WORK TASK —
Read the data below line by line and copy each one with "button" in it.

(Records excerpted from a collection)

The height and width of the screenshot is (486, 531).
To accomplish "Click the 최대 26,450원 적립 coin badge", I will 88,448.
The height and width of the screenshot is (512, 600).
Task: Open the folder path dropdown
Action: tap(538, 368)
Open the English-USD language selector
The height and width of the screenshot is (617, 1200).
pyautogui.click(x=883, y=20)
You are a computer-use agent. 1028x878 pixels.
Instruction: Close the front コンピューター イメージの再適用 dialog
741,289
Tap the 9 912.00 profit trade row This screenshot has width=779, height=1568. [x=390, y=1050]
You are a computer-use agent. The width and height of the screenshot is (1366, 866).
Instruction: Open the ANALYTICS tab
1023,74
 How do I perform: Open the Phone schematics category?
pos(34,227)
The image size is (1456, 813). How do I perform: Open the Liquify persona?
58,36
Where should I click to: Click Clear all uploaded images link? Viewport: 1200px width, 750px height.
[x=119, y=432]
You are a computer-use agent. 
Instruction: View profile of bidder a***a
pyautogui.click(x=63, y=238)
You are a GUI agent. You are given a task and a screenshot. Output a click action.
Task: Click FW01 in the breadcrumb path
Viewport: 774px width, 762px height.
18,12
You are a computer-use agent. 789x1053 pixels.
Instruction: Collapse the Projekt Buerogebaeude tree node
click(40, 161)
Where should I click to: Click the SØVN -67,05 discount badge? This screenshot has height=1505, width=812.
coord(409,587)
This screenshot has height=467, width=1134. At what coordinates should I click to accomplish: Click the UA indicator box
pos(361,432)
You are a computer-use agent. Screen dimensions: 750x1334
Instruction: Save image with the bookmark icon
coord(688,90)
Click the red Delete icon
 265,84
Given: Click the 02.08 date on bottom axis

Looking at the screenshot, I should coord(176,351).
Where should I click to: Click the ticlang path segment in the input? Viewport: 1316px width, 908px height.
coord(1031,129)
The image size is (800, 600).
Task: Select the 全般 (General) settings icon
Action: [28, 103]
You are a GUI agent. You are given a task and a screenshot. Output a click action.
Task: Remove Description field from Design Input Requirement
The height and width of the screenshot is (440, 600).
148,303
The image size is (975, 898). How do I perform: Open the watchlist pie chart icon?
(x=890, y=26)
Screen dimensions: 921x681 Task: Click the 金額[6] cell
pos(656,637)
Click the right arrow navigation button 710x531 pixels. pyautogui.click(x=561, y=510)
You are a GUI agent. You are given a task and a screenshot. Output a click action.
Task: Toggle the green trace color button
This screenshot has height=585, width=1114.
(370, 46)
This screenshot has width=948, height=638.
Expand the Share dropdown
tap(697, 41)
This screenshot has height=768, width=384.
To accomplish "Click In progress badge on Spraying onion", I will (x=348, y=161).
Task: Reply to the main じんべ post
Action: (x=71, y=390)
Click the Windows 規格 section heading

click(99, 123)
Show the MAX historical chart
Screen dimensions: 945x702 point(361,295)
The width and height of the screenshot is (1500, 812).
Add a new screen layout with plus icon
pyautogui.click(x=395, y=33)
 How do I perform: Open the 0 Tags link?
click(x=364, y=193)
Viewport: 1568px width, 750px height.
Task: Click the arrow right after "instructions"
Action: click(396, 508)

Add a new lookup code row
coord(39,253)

WRITTEN ANSWER —
Click the right arrow navigation button 710x531 pixels. pyautogui.click(x=561, y=510)
Task: Toggle the green trace color button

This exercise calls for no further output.